Patient goal achievement correlates significantly with other measures of 'success' as well as with overall satisfaction. Surgeons and women have varying expectations of the outcome of surgery. Nearly 90% of goals are still achieved 2 years following surgery.
比较脱垂和控尿手术患者的目标达成情况与客观/主观结果;其次,比较患者的目标达成情况与总体满意度以及与外科医生的满意度。
前瞻性纵向观察研究,持续 2 年。
三级妇科泌尿科中心。
因脱垂或压力性尿失禁而接受手术的女性。
患者和外科医生列出了他们希望在手术后实现的五个目标。客观评估采用盆腔器官脱垂量化系统(POP-Q)和视频尿动力学检查(VCU)。生活质量(QoL)采用脱垂 QoL 问卷(PQoL)、King 健康问卷(KHQ)和 Golombok-Rust 性满意度量表(GRISS)评估,满意度采用患者总体印象改善量表(PGI-I)评估。

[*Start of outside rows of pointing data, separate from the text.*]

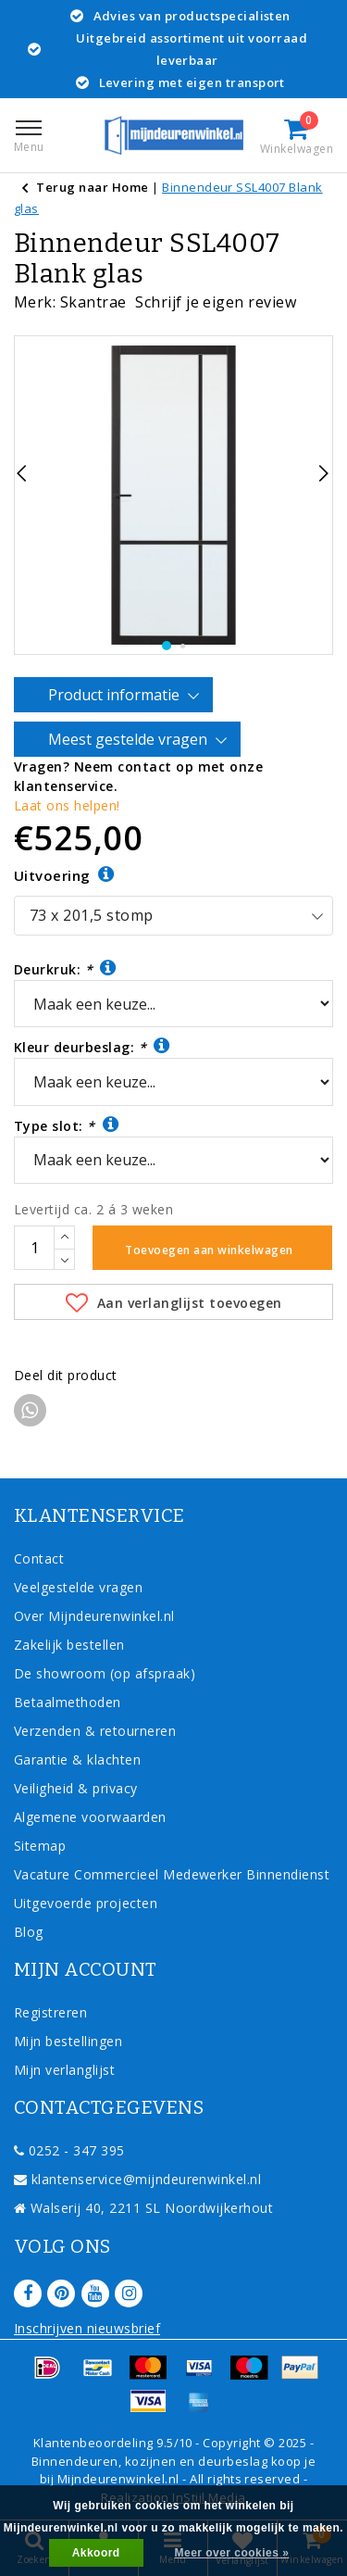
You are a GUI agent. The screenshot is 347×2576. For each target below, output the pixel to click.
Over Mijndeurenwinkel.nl (94, 1616)
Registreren (50, 2012)
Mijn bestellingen (68, 2041)
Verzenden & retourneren (95, 1731)
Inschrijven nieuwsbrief (87, 2328)
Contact (39, 1558)
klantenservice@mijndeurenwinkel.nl (137, 2179)
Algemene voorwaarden (90, 1817)
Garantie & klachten (77, 1759)
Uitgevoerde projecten (85, 1903)
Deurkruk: (65, 968)
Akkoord (96, 2552)
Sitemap (40, 1845)
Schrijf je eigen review (215, 302)
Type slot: (66, 1125)
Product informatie (116, 695)
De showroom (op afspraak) (109, 1673)
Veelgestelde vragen (78, 1587)
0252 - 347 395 (69, 2150)
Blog (28, 1932)
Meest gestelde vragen (130, 740)
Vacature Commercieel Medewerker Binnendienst (171, 1874)
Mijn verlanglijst (64, 2070)
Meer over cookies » (232, 2552)
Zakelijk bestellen (69, 1644)
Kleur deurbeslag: (92, 1046)
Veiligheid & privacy (76, 1788)
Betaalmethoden (67, 1702)
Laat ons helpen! (67, 805)
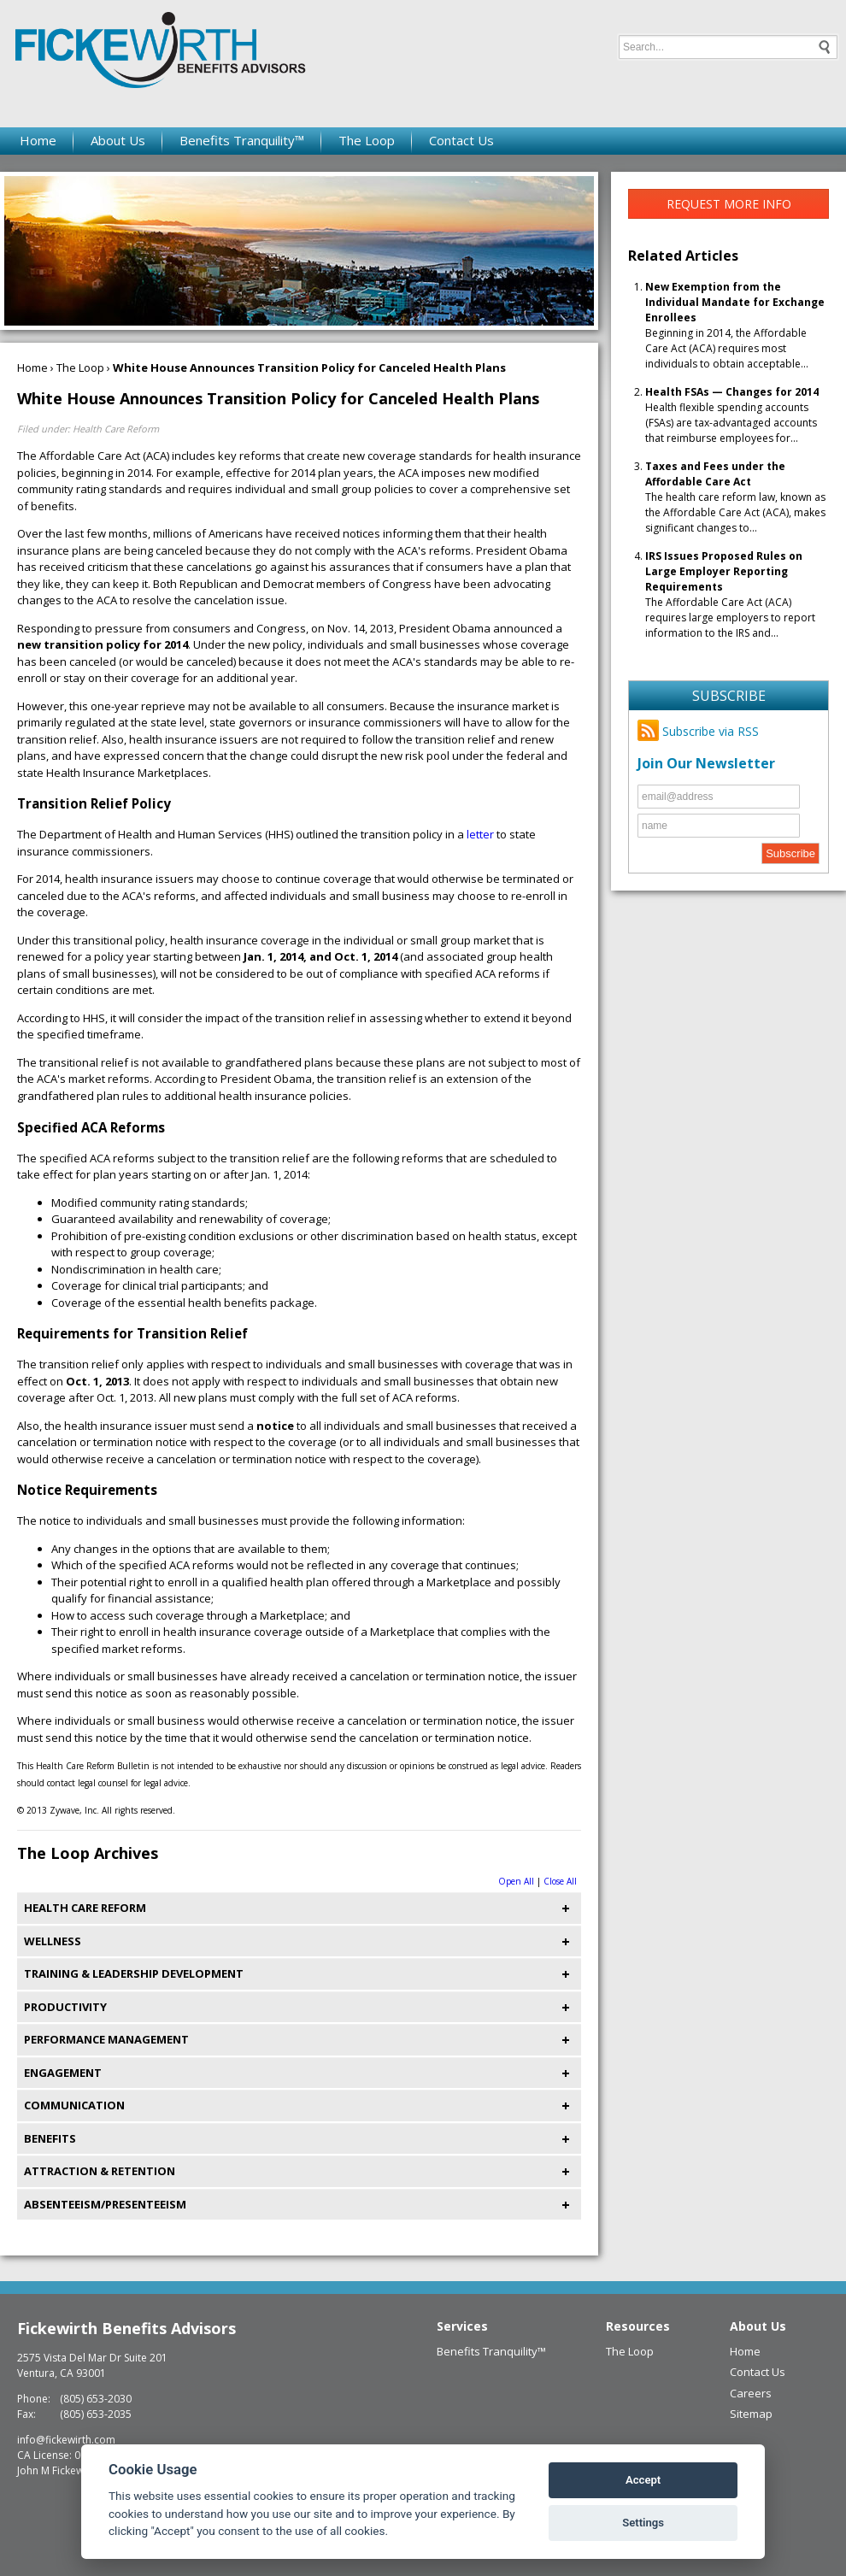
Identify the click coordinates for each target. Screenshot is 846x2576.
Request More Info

目标达成情况采用 100mm 视觉模拟量表(VAS)测量;POP-Q 评估脱垂的客观治愈率,VCU 评估压力性尿失禁的客观治愈率;QoL 采用 KHQ、PQoL 和 GRISS 评估;满意度采用 PGI-I 评估。
112 名女性的完整数据可用。POP-Q 评分显著改善(P<0.05);VCU 评估的尿失禁客观治愈率为 88.8%。所有 QoL 问卷和 PGI-I 评分均显示显著改善(P<0.01)。患者的平均目标达成率为 85.1%,外科医生的平均目标达成率为 89.6%。患者的脱垂手术目标达成更早,与其他成功衡量标准的相关性强于控尿手术。基于症状缓解的控尿相关目标的达成率高于基于身体形象和性的目标。外科医生报告在解剖学恢复和功能改善目标方面的实现率较高。
患者的目标达成情况与其他“成功”衡量标准以及总体满意度显著相关。外科医生和女性对手术结果的期望不同。术后 2 年,仍有近 90%的目标得以实现。